Peter Buckmaster explains how you can optimise your organisation’s search marketing strategy.
Peter Buckmaster explains how you can optimise your organisation’s search marketing strategy.
With Australians performing 20 million online searches per month, search marketing is an important channel for driving supporters to your website. Search is contextual, meaning search creative is displayed based on keywords that have been entered into a search engine or based from a page’s content on sites using Google’s Adwords advertising network.
Being contextual means search is acquisition focused, yet search cannot work alone as an acquisition tool. It is only effective when used as one part of an integrated campaign or with multiple tactics. For example, print advertising may create awareness for the cause, while search acts to catch supporters as they move from awareness to consideration and then finally to the donation phase.
In general, there are two types of search approaches: paid search and organic search, which appears based on a page’s content, the technical structure of a site and the page’s popularity. A good search marketing strategy will utilise both through ad programs run by search engines like Google and search engine optimisation (SEO). General search behaviour has 70% of people clicking on organic search results while 30% of people click on paid search, meaning both are important acquisition channels.

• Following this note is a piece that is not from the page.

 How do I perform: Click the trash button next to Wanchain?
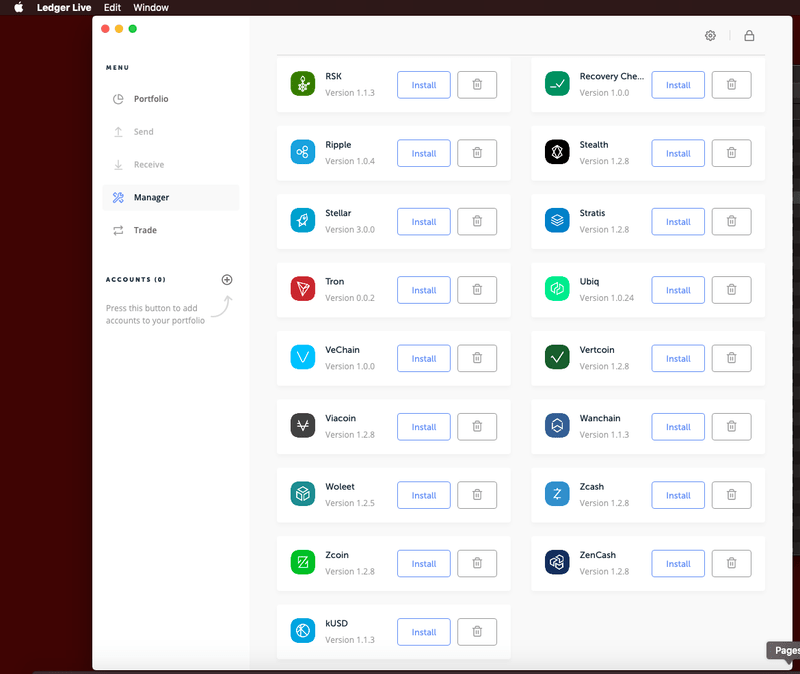[x=731, y=426]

Know how your search is performing
To measure your website’s search performance you should first look at your website’s analytics. Most people use Google Analytics, which will report on page visits, bounce rates, average time of visit, page impressions, user paths and so forth. Of particular interest is the overall percentage of traffic originating from search engines, which could be as high as 40%-50% of all traffic.

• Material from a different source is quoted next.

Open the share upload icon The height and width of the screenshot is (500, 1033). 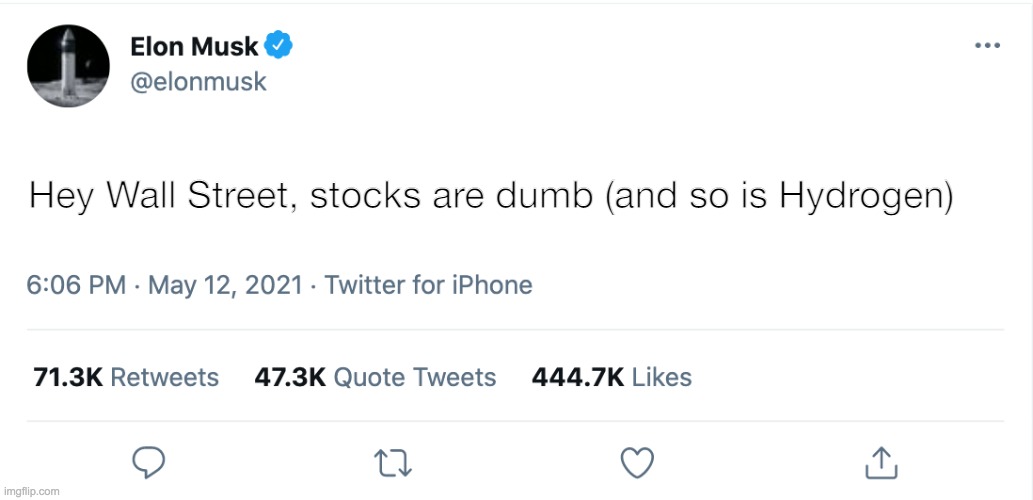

Another indicator of your search engine marketing’s performance is your search ranking, which you can test simply by running a search yourself using relevant keywords.
For example, if your keyword focus is ‘sponsor a child’, then you ideally want to be inside the top three results on the search results page for that term. Tactically, you may achieve this by paying a premium when you purchase keywords or by improving your organic page search position through relevant page content and frequency of use.
It’s important you create a keyword rank baseline report before getting stuck into your SEO and ad program. This will give you a snapshot at the beginning and acts as a point of reference as your search marketing strategy develops.
Search marketing approach
As a nonprofit, the best place to start is through the Google Grant program, which provides charities with a complimentary monthly budget of $10,000 for search. The only limitation is that the grant is capped at $1 per click, which may not be competitive enough to bid on popular keywords. As part of setting up the Google Grant, you’ll need to define keywords around your organisation’s brand, campaign keywords and generic keywords which relate to your cause like ‘early childhood intervention.’
You should consider a range of keywords and test their performance when building your keyword lists. It’s also worth including long tail keywords, which are highly targeted. For example, short tail keywords ‘early intervention’ will likely source more traffic but also face more competition than ‘donate to early childhood intervention charity in NSW’. The latter will also deliver supporters that are much closer to the end of the acquisition funnel, meaning it will likely see a better conversion-to-donor rate and therefore an improved return on investment.
Search and campaigns
To maximise search performance within a fundraising campaign you should look at integration points. This may include bidding on campaign keywords, for example Haiti during the Haiti Emergency Appeal, or by making sure popular keywords are seeded through media releases and therefore associated with your brand.
In this example, news aggregator sites (such as Google News) rank highly within search engines due to the frequency of visits to their sites, which is one of Google’s ranking criteria. By using popular keywords, news aggregator sites are more likely to automatically publish your release and therefore have it index quickly and with a higher search engine ranking. This process is referred to as social media optimisation, which is the process of optimising your content and distributing it on other websites.
An effective example of using this approach is WaterAid’s integrated Walk4Water campaign, which achieved a 7% conversion rate through search, an average $27.54 cost per acquisition, and average donation of $75 per supporter.
Kick starting your search marketing strategy
Apply for your Google Grant, if you haven’t already, and then focus on your search engine optimisation strategy.
This may include the following steps:
Keyword research and generation: detailed keyword research based on industry trends and optimum keyword list generation. Develop your metadata (data about data) matrix by looking at your site’s URL structure, title tags and meta description. Look at your content strategy in relation to your keyword list. Does your website contain text mentions of those words? Generate and submit an XML sitemap to Google. Investigate linking strategies with other popular sites, as well as strategies to publish your content on other sites.